Word and element location data
· · · ·

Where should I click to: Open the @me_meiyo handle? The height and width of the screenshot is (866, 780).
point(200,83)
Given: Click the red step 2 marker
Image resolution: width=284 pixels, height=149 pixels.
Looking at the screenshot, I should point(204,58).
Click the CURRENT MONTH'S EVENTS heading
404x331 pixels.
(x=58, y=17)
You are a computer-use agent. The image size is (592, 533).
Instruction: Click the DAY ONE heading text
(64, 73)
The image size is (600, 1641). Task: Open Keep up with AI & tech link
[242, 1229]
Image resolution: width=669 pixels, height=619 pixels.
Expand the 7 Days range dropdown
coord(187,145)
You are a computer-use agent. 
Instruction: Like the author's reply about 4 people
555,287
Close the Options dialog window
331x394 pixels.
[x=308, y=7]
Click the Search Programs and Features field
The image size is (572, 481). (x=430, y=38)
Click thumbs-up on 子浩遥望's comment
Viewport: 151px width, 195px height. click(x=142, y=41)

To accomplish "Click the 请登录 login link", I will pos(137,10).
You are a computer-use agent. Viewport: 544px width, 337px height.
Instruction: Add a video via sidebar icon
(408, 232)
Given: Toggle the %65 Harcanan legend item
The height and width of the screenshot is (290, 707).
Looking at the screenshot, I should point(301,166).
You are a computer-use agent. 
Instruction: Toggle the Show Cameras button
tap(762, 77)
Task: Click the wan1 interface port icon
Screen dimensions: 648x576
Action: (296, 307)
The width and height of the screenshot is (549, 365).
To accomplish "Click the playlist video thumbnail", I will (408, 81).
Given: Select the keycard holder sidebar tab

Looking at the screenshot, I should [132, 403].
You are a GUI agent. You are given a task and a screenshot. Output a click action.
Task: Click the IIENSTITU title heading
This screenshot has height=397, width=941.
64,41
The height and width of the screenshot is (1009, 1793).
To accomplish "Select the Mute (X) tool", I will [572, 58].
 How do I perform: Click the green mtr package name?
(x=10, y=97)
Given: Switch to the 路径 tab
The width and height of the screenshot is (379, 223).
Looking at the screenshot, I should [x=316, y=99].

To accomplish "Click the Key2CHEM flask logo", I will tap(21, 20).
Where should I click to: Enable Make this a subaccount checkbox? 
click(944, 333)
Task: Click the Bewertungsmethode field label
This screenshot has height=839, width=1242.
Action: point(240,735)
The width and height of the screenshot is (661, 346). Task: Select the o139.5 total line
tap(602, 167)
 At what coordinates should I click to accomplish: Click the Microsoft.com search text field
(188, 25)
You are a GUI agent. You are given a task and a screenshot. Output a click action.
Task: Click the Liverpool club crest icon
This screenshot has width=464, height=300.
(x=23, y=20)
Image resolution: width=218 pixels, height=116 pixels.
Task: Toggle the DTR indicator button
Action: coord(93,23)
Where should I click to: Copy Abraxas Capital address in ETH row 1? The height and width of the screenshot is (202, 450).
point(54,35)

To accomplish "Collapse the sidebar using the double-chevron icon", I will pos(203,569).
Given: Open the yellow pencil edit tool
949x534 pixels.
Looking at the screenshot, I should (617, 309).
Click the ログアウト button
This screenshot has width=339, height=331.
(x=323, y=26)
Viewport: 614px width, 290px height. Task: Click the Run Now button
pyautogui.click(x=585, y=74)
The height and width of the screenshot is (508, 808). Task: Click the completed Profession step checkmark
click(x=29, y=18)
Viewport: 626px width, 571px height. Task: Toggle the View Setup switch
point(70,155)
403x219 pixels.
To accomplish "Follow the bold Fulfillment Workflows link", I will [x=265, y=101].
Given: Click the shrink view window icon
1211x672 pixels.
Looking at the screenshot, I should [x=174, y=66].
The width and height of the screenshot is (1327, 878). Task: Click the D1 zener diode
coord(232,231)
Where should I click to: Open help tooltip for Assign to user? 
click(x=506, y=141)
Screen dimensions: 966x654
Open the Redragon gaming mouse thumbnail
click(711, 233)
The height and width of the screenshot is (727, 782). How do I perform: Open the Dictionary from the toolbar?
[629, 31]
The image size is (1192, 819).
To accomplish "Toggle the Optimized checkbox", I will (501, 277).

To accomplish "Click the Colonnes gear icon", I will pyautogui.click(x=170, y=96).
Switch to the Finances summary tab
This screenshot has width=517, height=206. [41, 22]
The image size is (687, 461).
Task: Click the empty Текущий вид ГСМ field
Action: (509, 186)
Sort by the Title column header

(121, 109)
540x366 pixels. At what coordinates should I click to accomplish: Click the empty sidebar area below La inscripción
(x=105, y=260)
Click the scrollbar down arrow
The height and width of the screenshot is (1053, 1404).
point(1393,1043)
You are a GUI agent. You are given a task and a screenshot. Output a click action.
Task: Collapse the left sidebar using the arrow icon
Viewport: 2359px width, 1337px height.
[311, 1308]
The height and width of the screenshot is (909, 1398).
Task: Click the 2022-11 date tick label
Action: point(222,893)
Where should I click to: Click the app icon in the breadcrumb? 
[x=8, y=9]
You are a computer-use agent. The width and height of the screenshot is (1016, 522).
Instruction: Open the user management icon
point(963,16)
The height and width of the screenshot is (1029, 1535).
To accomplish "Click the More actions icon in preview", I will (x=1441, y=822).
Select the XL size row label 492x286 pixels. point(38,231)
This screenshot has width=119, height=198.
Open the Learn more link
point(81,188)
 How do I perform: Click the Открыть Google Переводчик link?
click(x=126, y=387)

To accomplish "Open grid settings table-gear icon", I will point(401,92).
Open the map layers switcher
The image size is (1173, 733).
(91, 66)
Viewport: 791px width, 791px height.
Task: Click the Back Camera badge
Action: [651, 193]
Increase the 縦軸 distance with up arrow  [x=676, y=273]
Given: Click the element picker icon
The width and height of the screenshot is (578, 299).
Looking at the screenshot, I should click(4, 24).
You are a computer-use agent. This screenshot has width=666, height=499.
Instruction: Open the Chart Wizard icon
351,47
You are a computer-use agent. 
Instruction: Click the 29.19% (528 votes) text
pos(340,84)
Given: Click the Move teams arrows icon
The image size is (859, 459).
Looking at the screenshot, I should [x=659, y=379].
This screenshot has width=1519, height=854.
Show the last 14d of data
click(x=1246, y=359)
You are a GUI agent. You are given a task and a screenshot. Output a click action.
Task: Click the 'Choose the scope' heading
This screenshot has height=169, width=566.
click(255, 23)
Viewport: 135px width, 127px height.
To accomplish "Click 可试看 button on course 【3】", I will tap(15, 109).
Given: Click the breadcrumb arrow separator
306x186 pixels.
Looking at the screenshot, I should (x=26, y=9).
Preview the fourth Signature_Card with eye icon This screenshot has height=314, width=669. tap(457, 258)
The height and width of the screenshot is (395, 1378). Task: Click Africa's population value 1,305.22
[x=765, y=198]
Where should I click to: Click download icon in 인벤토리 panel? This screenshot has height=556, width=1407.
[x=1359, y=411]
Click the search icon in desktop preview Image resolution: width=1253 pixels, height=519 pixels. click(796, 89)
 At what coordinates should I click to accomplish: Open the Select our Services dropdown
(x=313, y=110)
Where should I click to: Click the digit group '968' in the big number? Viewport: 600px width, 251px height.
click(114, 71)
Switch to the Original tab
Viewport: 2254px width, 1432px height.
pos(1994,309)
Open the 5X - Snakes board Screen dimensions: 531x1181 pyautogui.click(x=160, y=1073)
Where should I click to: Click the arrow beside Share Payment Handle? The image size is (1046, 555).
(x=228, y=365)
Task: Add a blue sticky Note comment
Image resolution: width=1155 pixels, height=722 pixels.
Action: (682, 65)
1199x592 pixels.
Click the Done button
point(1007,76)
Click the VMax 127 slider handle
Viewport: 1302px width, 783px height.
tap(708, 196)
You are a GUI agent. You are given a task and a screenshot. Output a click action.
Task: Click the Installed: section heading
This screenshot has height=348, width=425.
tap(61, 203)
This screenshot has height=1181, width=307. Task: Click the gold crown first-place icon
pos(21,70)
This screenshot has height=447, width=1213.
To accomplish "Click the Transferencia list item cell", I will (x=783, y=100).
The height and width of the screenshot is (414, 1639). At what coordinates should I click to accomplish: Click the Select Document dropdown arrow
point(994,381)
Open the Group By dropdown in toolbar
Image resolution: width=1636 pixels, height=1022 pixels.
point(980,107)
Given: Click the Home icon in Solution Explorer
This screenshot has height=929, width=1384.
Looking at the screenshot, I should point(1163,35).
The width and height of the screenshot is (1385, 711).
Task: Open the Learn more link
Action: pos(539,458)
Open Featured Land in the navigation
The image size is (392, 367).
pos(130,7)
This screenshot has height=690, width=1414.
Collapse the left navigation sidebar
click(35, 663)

· · · ·

- [Stated task]: Rewrite the lines running from the one containing "search text field" through the one containing "Action: coord(93,23)", changing "Liverpool" to "Arsenal" and keeping everything else the same.

- [Completed exercise]:
 At what coordinates should I click to accomplish: Click the Microsoft.com search text field
(188, 25)
You are a GUI agent. You are given a task and a screenshot. Output a click action.
Task: Click the Arsenal club crest icon
This screenshot has width=464, height=300.
(x=23, y=20)
Image resolution: width=218 pixels, height=116 pixels.
Task: Toggle the DTR indicator button
Action: coord(93,23)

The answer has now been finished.